EXERCISE PROMPT -> Reproduce only the material between the lines holding "The image size is (1209, 445)." and "coord(1288,453)", inclusive, with the requests kept intact and every coordinate in the answers offset by -93.

··· DATA IN THIS EXERCISE ···

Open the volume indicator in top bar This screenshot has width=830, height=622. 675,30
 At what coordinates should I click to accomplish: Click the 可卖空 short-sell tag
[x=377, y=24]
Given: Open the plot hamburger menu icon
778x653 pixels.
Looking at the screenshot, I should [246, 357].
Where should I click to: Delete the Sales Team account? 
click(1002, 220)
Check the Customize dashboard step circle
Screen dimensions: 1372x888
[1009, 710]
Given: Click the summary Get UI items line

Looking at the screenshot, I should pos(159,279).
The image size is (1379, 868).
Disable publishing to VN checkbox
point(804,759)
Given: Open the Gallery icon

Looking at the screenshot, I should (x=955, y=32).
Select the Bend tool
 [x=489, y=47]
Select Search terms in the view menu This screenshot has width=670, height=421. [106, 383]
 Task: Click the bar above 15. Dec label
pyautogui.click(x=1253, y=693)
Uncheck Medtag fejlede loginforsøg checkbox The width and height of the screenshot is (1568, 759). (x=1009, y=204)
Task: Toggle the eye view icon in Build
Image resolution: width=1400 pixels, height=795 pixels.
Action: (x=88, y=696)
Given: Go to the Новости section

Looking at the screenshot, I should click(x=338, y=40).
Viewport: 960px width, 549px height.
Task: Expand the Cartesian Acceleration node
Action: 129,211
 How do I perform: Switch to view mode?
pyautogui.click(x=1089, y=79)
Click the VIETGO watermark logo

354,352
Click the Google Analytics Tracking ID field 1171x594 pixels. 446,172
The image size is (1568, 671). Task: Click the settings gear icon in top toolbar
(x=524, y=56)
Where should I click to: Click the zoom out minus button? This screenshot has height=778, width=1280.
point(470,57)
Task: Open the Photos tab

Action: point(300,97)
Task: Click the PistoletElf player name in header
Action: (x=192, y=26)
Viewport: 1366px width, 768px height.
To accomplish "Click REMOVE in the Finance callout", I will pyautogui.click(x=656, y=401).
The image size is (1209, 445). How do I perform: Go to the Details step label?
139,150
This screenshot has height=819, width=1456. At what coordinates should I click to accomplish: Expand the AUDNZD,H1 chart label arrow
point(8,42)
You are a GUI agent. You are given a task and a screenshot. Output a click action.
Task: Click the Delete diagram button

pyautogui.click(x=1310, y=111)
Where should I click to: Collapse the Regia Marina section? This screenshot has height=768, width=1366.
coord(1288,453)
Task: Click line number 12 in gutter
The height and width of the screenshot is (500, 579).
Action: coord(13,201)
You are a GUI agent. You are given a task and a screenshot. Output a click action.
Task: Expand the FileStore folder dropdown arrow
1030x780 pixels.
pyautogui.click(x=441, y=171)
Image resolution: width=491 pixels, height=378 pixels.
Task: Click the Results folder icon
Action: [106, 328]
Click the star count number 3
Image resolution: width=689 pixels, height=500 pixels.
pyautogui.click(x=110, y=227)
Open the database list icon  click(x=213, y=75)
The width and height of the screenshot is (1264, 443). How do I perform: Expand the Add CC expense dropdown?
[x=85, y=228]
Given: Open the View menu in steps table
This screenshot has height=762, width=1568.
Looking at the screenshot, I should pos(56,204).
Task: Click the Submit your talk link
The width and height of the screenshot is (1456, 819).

···

EXERCISE OUTPUT ->
The image size is (1209, 445). How do I perform: Go to the Details step label?
46,57
This screenshot has height=819, width=1456. At what coordinates should I click to accomplish: Expand the AUDNZD,H1 chart label arrow
point(-85,-51)
You are a GUI agent. You are given a task and a screenshot. Output a click action.
Task: Click the Delete diagram button

pyautogui.click(x=1217, y=18)
Where should I click to: Collapse the Regia Marina section? This screenshot has height=768, width=1366.
coord(1195,360)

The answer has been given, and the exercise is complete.